- _WORK TASK_:
Repeat exactly the lines below that lie between the line with "Viewport: 432px width, 267px height." and the line with "Open the see changelog link", counting both of those lines as part of the answer.
[[ ENTRIES PROVIDED open ]]
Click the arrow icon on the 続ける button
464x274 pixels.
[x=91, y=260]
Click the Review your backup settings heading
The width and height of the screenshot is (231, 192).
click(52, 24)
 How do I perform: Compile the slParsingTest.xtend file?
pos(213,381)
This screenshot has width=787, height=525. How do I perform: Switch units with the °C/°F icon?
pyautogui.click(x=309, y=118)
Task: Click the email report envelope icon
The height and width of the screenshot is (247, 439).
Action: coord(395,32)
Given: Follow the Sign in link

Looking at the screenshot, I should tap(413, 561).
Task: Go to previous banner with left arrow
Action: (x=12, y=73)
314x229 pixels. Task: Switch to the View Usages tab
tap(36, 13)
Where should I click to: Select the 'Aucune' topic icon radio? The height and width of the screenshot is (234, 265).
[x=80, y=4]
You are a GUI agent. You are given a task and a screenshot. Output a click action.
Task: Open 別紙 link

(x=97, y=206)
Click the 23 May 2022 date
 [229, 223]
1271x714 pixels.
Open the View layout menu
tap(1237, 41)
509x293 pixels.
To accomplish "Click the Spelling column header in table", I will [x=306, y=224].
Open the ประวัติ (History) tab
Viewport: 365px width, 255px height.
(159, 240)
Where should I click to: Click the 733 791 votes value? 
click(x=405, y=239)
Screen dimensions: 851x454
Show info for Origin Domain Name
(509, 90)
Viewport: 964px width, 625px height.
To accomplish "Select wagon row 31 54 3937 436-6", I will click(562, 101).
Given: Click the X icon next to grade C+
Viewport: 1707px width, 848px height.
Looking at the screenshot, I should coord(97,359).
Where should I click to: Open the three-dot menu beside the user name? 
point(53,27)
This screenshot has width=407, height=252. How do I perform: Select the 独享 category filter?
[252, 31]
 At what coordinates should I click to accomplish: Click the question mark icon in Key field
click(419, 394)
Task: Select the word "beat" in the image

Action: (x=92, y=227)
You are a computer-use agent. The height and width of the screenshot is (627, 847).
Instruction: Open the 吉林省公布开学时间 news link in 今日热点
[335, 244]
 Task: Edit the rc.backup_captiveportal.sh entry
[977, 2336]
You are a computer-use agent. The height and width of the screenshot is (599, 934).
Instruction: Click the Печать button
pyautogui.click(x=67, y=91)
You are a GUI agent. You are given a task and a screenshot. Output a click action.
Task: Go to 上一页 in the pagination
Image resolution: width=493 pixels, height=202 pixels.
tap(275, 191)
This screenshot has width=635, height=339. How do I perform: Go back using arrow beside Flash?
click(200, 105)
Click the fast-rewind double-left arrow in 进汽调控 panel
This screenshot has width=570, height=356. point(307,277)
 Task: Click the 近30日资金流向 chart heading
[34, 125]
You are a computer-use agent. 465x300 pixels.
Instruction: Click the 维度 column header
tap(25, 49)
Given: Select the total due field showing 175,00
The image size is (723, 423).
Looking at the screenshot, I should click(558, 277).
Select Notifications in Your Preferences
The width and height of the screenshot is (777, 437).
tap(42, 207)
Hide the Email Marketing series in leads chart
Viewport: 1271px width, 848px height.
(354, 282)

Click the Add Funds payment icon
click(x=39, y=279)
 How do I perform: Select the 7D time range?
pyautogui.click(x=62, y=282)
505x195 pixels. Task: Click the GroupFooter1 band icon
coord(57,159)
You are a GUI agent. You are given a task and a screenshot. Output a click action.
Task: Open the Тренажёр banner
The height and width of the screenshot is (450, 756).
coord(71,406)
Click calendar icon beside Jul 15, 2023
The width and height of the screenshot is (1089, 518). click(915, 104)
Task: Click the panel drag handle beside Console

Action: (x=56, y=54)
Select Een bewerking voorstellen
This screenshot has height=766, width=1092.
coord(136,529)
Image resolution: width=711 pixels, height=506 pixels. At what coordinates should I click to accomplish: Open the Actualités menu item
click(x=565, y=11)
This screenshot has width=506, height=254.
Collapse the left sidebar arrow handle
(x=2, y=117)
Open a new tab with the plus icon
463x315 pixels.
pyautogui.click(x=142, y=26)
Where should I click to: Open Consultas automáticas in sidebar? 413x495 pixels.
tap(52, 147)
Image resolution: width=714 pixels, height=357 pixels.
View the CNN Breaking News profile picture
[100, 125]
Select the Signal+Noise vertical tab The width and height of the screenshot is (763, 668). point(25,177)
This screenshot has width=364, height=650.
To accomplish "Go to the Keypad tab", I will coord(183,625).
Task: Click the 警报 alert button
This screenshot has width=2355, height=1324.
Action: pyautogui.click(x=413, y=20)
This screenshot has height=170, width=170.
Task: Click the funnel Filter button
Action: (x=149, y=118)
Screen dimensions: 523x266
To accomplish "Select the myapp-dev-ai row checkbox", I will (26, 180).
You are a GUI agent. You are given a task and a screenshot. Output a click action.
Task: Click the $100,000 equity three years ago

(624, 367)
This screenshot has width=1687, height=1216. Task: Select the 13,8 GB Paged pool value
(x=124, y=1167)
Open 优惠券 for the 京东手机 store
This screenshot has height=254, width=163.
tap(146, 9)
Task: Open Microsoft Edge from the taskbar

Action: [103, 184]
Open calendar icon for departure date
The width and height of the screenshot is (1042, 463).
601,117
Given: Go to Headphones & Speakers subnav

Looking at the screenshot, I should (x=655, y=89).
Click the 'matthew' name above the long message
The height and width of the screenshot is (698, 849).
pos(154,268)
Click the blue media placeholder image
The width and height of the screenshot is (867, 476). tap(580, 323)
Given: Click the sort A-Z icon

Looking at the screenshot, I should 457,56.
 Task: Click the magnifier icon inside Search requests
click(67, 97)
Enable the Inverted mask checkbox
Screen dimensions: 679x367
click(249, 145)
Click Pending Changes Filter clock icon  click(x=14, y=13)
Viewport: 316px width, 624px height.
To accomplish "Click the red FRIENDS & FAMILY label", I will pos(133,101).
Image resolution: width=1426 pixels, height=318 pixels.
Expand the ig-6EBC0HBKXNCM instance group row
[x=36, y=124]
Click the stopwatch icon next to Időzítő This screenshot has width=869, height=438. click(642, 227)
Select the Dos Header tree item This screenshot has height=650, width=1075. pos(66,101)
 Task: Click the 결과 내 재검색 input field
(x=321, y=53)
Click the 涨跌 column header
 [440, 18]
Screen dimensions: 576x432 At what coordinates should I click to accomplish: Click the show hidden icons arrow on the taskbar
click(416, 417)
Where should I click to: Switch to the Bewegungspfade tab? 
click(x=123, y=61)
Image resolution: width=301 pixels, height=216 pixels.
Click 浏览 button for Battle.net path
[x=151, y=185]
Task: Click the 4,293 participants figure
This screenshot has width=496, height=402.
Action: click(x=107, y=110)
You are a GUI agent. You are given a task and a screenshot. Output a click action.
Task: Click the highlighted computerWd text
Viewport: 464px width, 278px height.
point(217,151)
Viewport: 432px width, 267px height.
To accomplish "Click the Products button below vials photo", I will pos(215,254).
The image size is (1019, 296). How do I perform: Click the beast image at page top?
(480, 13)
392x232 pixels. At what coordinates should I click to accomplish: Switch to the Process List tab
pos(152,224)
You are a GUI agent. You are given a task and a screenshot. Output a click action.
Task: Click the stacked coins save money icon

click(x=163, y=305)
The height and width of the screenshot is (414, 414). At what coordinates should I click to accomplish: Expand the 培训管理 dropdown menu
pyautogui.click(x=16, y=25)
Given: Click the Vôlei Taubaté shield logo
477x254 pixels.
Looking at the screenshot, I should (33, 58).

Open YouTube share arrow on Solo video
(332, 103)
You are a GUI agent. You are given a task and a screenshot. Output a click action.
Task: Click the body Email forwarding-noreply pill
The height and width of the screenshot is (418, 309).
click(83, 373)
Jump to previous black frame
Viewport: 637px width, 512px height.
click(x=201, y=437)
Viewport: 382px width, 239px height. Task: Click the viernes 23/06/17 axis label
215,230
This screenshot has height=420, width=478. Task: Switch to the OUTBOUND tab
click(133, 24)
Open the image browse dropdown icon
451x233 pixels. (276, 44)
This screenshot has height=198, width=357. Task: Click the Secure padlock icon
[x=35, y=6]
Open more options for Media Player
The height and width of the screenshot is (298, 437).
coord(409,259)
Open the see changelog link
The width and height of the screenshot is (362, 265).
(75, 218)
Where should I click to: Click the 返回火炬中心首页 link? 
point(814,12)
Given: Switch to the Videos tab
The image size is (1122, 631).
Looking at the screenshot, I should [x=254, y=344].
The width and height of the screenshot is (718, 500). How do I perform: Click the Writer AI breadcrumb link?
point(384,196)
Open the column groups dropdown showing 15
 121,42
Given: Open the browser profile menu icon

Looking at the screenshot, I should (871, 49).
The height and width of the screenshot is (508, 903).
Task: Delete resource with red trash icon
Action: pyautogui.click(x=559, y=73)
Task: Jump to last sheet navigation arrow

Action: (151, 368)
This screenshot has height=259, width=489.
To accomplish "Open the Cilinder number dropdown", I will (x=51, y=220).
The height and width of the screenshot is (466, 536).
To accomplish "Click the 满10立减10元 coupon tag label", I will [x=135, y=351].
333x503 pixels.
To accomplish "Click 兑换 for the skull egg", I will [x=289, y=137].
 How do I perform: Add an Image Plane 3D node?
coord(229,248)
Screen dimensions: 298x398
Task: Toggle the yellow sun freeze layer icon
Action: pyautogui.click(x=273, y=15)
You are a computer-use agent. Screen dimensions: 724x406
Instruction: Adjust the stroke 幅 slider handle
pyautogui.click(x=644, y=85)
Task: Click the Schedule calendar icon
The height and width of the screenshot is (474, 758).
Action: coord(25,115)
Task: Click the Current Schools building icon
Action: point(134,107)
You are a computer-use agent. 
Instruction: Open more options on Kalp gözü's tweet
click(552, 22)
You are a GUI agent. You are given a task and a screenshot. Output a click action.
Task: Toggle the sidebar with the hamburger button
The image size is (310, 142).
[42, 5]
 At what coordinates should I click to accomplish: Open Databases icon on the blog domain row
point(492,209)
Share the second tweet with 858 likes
[[ ENTRIES PROVIDED closed ]]
- _EXERCISE ANSWER_:
Viewport: 432px width, 267px height.
To accomplish "Click the Products button below vials photo", I will pos(215,254).
The image size is (1019, 296). How do I perform: Click the beast image at page top?
(480, 13)
392x232 pixels. At what coordinates should I click to accomplish: Switch to the Process List tab
pos(152,224)
You are a GUI agent. You are given a task and a screenshot. Output a click action.
Task: Click the stacked coins save money icon

click(x=163, y=305)
The height and width of the screenshot is (414, 414). At what coordinates should I click to accomplish: Expand the 培训管理 dropdown menu
pyautogui.click(x=16, y=25)
Given: Click the Vôlei Taubaté shield logo
477x254 pixels.
Looking at the screenshot, I should (33, 58).

Open YouTube share arrow on Solo video
(332, 103)
You are a GUI agent. You are given a task and a screenshot. Output a click action.
Task: Click the body Email forwarding-noreply pill
The height and width of the screenshot is (418, 309).
click(83, 373)
Jump to previous black frame
Viewport: 637px width, 512px height.
click(x=201, y=437)
Viewport: 382px width, 239px height. Task: Click the viernes 23/06/17 axis label
215,230
This screenshot has height=420, width=478. Task: Switch to the OUTBOUND tab
click(133, 24)
Open the image browse dropdown icon
451x233 pixels. (276, 44)
This screenshot has height=198, width=357. Task: Click the Secure padlock icon
[x=35, y=6]
Open more options for Media Player
The height and width of the screenshot is (298, 437).
coord(409,259)
Open the see changelog link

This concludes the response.